А у меня что? У меня полный порядок! На топике бретельки завязаны бантиками, клепчатый ремешок в брючках на блестящей пряжке, да по паре стразовых застежек на каждой босоножке. Только и всего.
— В крайнем случае можно расстегнуть… — с сомнением предложила Стелла.
— Еще чего! — возмутилась я. — Если расстегну пояс, то упадут штаны. А если расстегну босоножки, тогда упаду я!
Конец спору положило появление Энтони. Одет он был не лучше меня — единственно, что вместо бретелек на вороте футболке был шнурок, а вместо босоножек — кроссовки, тоже, между прочим, завязанные бантиками. Но, взглянув на хмурое лицо воспитанника, Джеймс только вздохнул и пригласил всех войти.
Кажется, я уже упоминала о том, что в эти выходные часовня поменяла свое местоположение и придвинулась ближе к замку, встав почти вплотную. А теперь я могла воочию убедиться, что и внутри она претерпела изменения.
Мне и раньше казалось, что внутреннее пространство не соответствует скромным размерам строения. Но теперь зал сделался вовсе огромным.
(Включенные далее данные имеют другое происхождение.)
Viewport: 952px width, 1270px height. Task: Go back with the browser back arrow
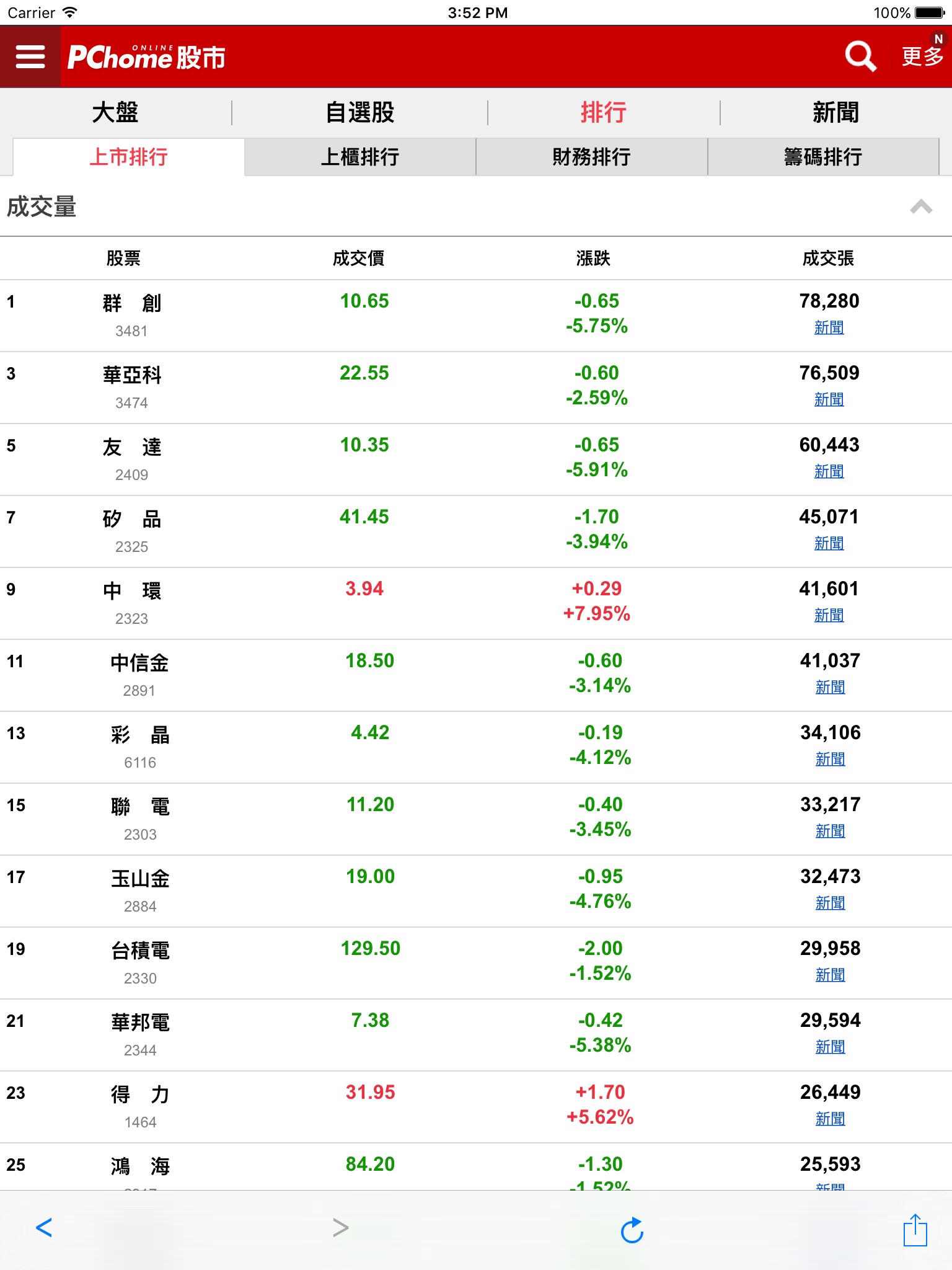pyautogui.click(x=44, y=1228)
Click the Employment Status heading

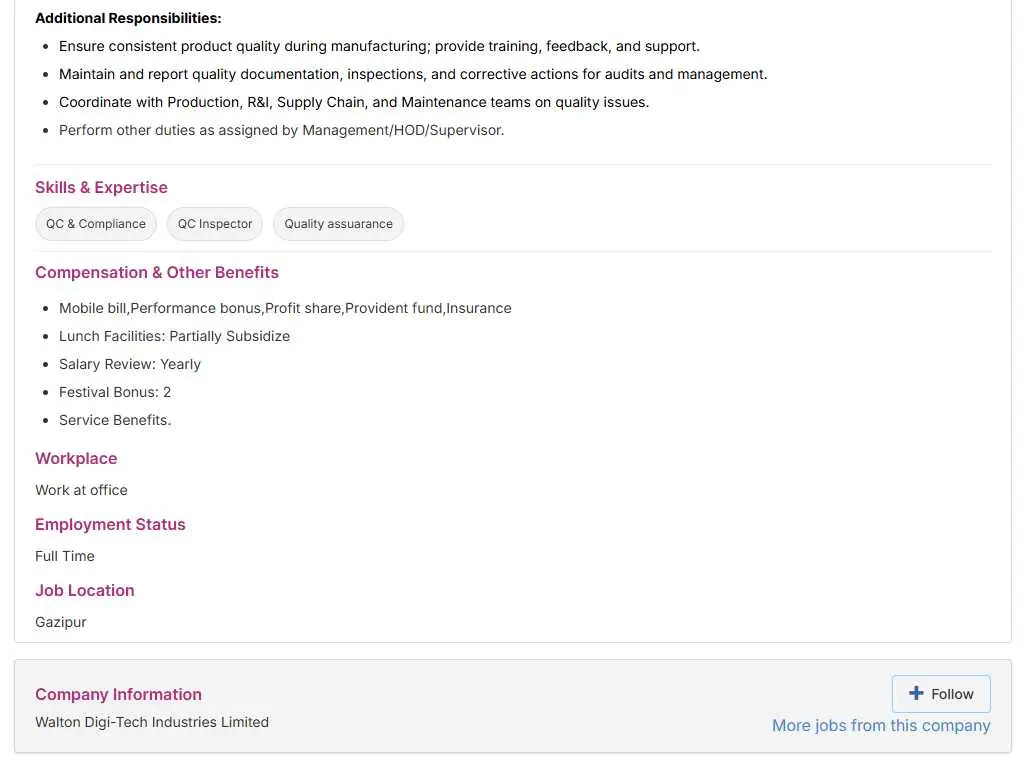pyautogui.click(x=110, y=524)
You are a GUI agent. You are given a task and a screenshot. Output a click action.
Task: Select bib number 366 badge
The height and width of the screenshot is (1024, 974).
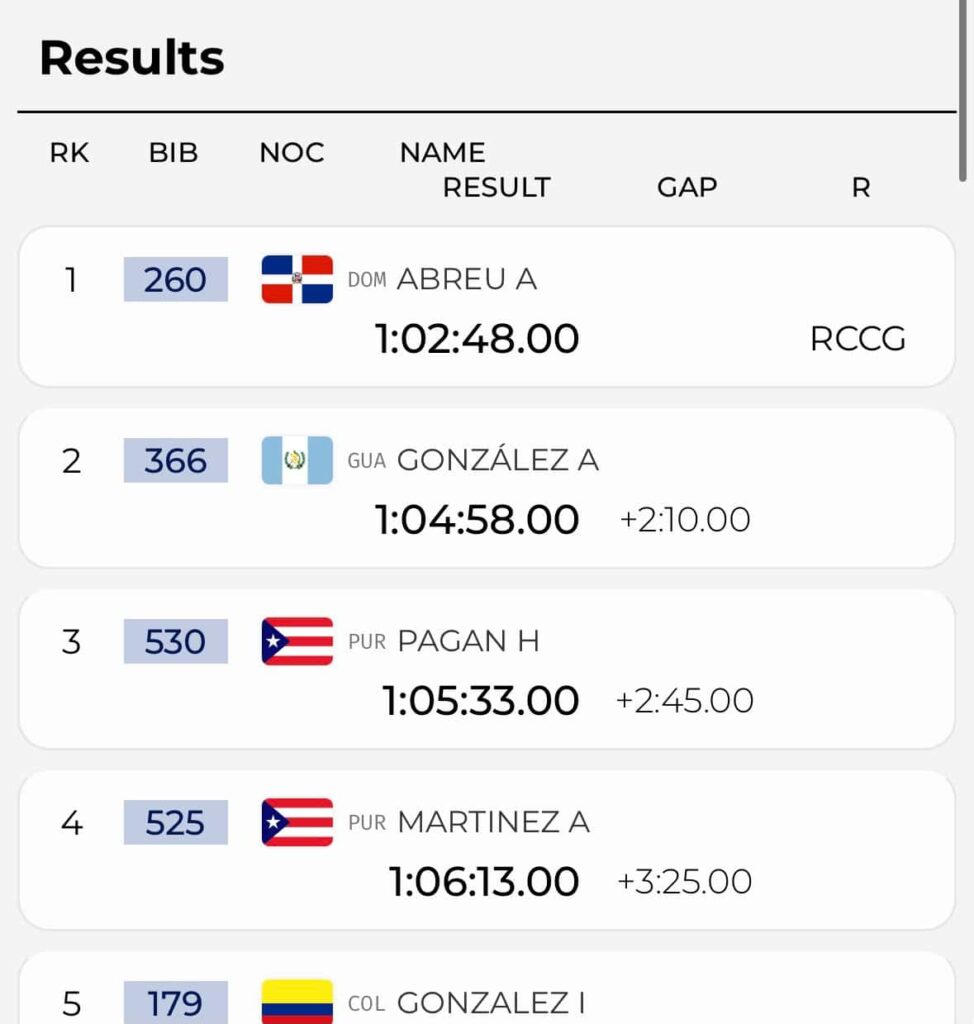(x=176, y=460)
Сегодня вместо свечей вдоль стен были расставлены какие-то жаровни на высоких треногах, наполненные ароматными смолами. Длинные язычки пламени вздымались вверх, разливая в воздухе незнакомые, пьянящие запахи. Жуткая пирамида из костей, черепов и оружия была разобрана и аккуратно сложена в два ряда, обозначив дорожку от открывшегося колодца до ступеней, ведущих к трону. Таинственный престол по-прежнему посверкивал монолитом черного камня. Ох, сдается мне, не для светлого духа он здесь поставлен…
— Вик Ронан! Что ты там возишься? — прикрикнул Джеймс на замешкавшегося в дверях помощника. Тот поспешно обернулся, подозрительно быстро спрятав руки за спиной:
— Ничего. Вы идите, идите. Я тут пока дверь закрою.
Однако Джеймс убедительному тону не поверил.
— Что ты там прячешь? Ну-ка покажи руки! — велел он.
Вик послушно продемонстрировал пустые ладони — сначала правую, потом левую. Джеймс покачал головой.
— Надеюсь, ты достаточно хорошо меня знаешь, чтобы быть благоразумным, — строго предупредил он.
Воспользовавшись минутной заминкой, ко мне подошел Энтони.
— Венера, — тихо сказал он, — ты должна обещать мне одну вещь.
— Нет проблем, — кивнула я, даже не подозревая, что он имеет в виду.
— Обещай мне, — сказал он, — если я перестану быть самим собой, если я превращусь в чудовище, ты убьешь меня. Пожалуйста. Мне больше некого об этом просить.
Я не знала, что ответить. Справлюсь ли я? Смогу ли? Хватит ли у меня сил убить не чудовище — его, Энтони?… Он незаметно сунул мне в руку завернутый в платок стилет. Сквозь тонкую ткань ощущались холод узкого лезвия, крестовина рукояти.
С глухим стуком затворились двери. Огонь в светильниках встрепенулся и разгорелся еще ярче.
Энтони ободряюще мне улыбнулся, отошел, оставив меня в совершенном смятении!
Едва воцарившись, тишина, столь необходимая для должной атмосферы таинственности и тожественности момента, была немедленно нарушена донесшимся снаружи жалобным воем.
— Это собаки, — сообщил Вик. — Беспокоятся за хозяина.
— Да впусти их, — махнул рукой Джеймс, — а то не перестанут.
Двери снова скрипнули, и в открывшуюся щелку, радостно виляя хвостами, юркнули Цезарь с Цербером. Как дисциплинированные псы, они тут же уселись у порога и всем своим видом заявили, что мешать никому не будут.